PARA GILMAR MENDES, “LAVA JATO É UM RISCO À DEMOCRACIA”

A Folha de São Paulo e o UOL iniciaram um programa de entrevistas no domingo (15), em Brasília. O primeiro convidado foi o ministro Gilmar Mendes (foto), do Supremo Tribunal Federal (STF), que foi entrevistado por Thais Arbex (Folha) e Tales Faria (UOL).

Em polêmica entrevista, Gilmar Mendes criticou a CPI da Lava Toga, que diz ser flagrantemente inconstitucional, por infringir o princípio da separação dos poderes.

Questionado sobre o vazamento da conversa gravada entre Dilma e Lula (caso Bessias) com a autorização do então juiz Sérgio Moro, Gilmar Mendes vê um “conjunto muito preocupante de ilegitimidade”. A crítica de Mendes é que houveram vazamentos seletivos com interesses eleitorais, que teriam se confirmado com o ingresso de Moro no governo Bolsonaro.

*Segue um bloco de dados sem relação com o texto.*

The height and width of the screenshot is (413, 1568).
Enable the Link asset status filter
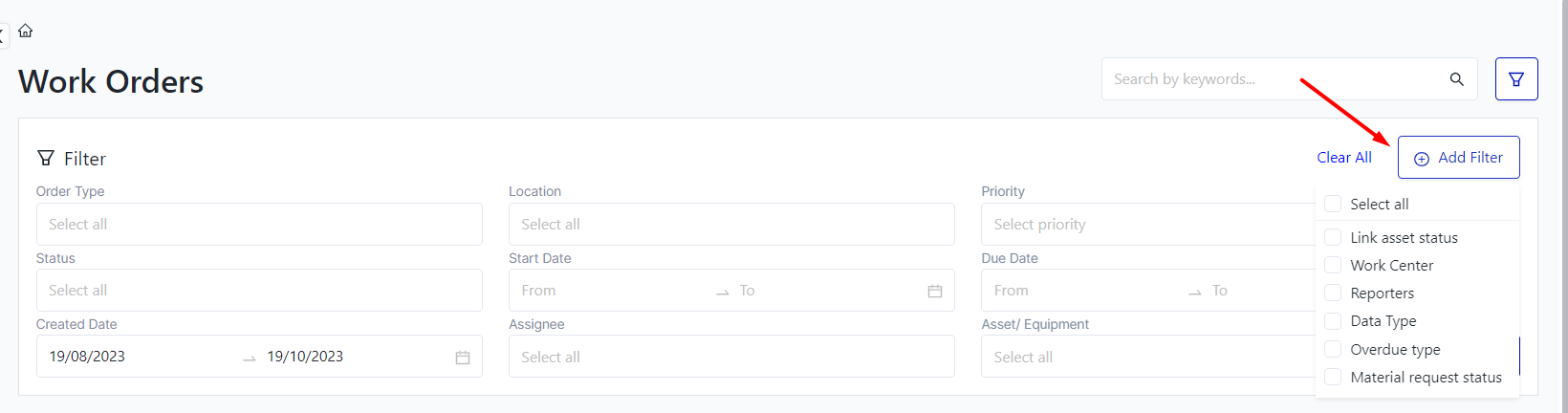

Sobre a Receita Federal, o ministro enxerga um “crise institucional”. Mendes cita conversa de Deltan Dallagnol com Roberto Leonel, superintendente da receita em Curitiba que foi promovido para o COAF. Na conversa, denominada por Mendes de “conversa de comparsas”, Dallagnol teria pedido a Leonel “para cometer crime”. E cobra explicações do diálogo.

Quanto a indicação de Augusto Aras para a Procuradoria-Geral da República (PGR), Gilmar Mendes vê uma “mudança positiva”.

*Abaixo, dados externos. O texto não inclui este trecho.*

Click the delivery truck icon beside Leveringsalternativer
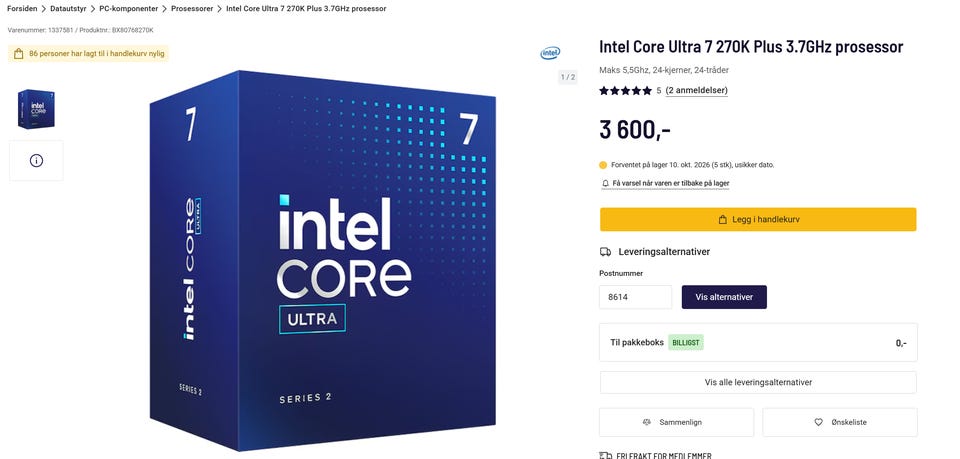Screen dimensions: 960x459 pos(605,252)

Gilmar acusa Deltan Dallagnol de ter “monetizado a Lava Jato”, isto é, ganhado dinheiro com a operação, o que o ministro tipifica como crime de corrupção. E critica a Corregedoria do Ministério Público por não ter atuado, mesmo sabendo dos ilícitos praticados pelo procurador.

Gilmar Mendes vê ainda a Lava Jato como um risco para a democracia, sob o argumento de que “não se pode contrariar” a operação. Cita diversos crimes e abusos cometidos na operação e questiona: “que poder incontestável é esse?”